In geomaterials, in particular in sedimentary/crystalline rocks, the failure mode involves localized deformation. The latter is heterogeneous at the macroscale as it entails the development of high strain gradient zones, within which the mechanical response typically exhibits strain-softening. In this case, the standard continuum representation (4), which does not incorporate any internal length measure, leads to a systemic dependence of the numerical solution on the discretization. As mentioned earlier, in the last few decades different regularization techniques have been proposed to alleviate this problem, i.e., to restore the well-posedness of the governing equations. In this work, the framework incorporating a constitutive law with embedded discontinuity (CLED) is employed. The approach, which was originally developed in the early 1980s (cf. [15]) and refined in the subsequent works [16,17], incorporates a ‘characteristic dimension’ associated with the presence of discontinuity. Most of the past developments dealt with the mechanical response of a single-phase solid and focused on modeling of discrete propagation of the damage in both brittle and frictional materials. Recently, the framework has been extended to include the description of hydro-mechanical interaction [18]. The approach involves imposing a weak discontinuity in fluid pressure as well as a strong discontinuity in the displacement field within the considered referential volume. By enforcing admissible constraints in the flow regime and continuity of tractions in the fractured region, an equivalent permeability and a macroscopic stiffness operator are defined, both incorporating an internal length parameter. Within the CLED approach, the homogenized constitutive relations governing the hydromechanical response within the referential volume adjacent to the localized region, take the form (cf. [18])
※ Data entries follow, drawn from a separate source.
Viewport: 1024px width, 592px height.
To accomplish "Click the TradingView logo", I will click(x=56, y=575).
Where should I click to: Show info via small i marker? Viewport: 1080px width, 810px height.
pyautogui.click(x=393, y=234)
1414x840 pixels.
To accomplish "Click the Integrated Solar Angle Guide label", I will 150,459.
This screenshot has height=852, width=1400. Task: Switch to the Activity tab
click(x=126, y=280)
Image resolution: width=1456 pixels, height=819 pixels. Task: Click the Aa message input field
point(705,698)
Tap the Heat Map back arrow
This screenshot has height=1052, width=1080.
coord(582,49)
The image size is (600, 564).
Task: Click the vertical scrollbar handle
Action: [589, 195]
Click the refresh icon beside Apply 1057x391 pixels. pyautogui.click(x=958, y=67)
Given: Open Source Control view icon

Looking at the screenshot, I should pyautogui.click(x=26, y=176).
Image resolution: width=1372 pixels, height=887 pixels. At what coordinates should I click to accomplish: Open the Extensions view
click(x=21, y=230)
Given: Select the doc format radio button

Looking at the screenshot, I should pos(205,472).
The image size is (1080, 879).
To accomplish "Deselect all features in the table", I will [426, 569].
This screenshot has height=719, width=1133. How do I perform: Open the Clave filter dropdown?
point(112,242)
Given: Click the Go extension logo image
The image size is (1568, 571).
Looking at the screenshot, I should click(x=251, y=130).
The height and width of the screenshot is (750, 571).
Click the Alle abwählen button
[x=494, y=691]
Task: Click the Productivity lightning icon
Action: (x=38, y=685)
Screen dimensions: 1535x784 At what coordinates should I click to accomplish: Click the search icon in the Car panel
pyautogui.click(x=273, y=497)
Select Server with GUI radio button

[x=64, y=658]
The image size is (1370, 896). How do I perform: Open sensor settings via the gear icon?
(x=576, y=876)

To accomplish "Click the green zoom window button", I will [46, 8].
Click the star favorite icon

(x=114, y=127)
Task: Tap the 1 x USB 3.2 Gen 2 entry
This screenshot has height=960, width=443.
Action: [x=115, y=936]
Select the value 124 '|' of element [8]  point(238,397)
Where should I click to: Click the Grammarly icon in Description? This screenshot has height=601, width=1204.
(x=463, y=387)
$${\dot{\mathit{\sigma }}}^{\mathbf{\prime }}=\overline{\mathfrak{D}}:\mathfrak{D}:\dot{\mathit{\epsilon }} ; \overline{v}=\frac{1}{{\mu }_f}\overline{\mathit{k}}·\left(-\nabla p+{\rho }_f\mathit{g}\right)$$

(5)

where $\overline{v}$ is the superficial (Darcy’s) velocity of the fluid and $\overline{\mathit{k}}$ and $\overline{\mathfrak{D}}:\mathfrak{D}$ denote the equivalent permeability and stress–strain tangent modulus tensors. The operators $\overline{\mathfrak{D}}$ and $\overline{\mathit{k}}$ are defined as

$$\overline{\mathfrak{D}}=\mathit{𝓘}-\chi \mathfrak{D}:\left[{\mathit{n}}^d\otimes {\left(\mathit{𝓴}+\chi {\mathit{n}}^d·\mathfrak{D}·{\mathit{n}}^d\right)}^{-1}\otimes {\mathit{n}}^d\right]$$

(6)

$$\overline{\mathit{k}}=\left[\left(1-\chi t_d\right){\mathit{k}}^{\left(1\right)}+\chi t_d{\mathit{k}}^{\left(2\right)}·\mathcal{C}\right]{\left[\mathit{I}+\chi t_d\left(\mathcal{C}-\mathit{I}\right)\right]}^{-1}$$

(7)

Here, ${\chi }^{-1}$ is the characteristic length defined as the ratio of the referential volume to the surface area of the discontinuity. Moreover, ${\mathit{n}}^d$ is the unit normal to the discontinuity surface, $\mathit{𝓴}$ denotes the tangent modulus relating the rate of effective traction to velocity jump across the fractured region, $\mathit{𝓘}$ is the fourth-order identity tensor, $t_d$ is the thickness of the localization zone, ${\mathit{k}}^{\left(1\right)}$ and ${\mathit{k}}^{\left(2\right)}$ denote the permeability tensors in the intact and localized domain, respectively, and $\mathcal{C}$ is an operator that defines the coefficients of the hydraulic constrains, viz.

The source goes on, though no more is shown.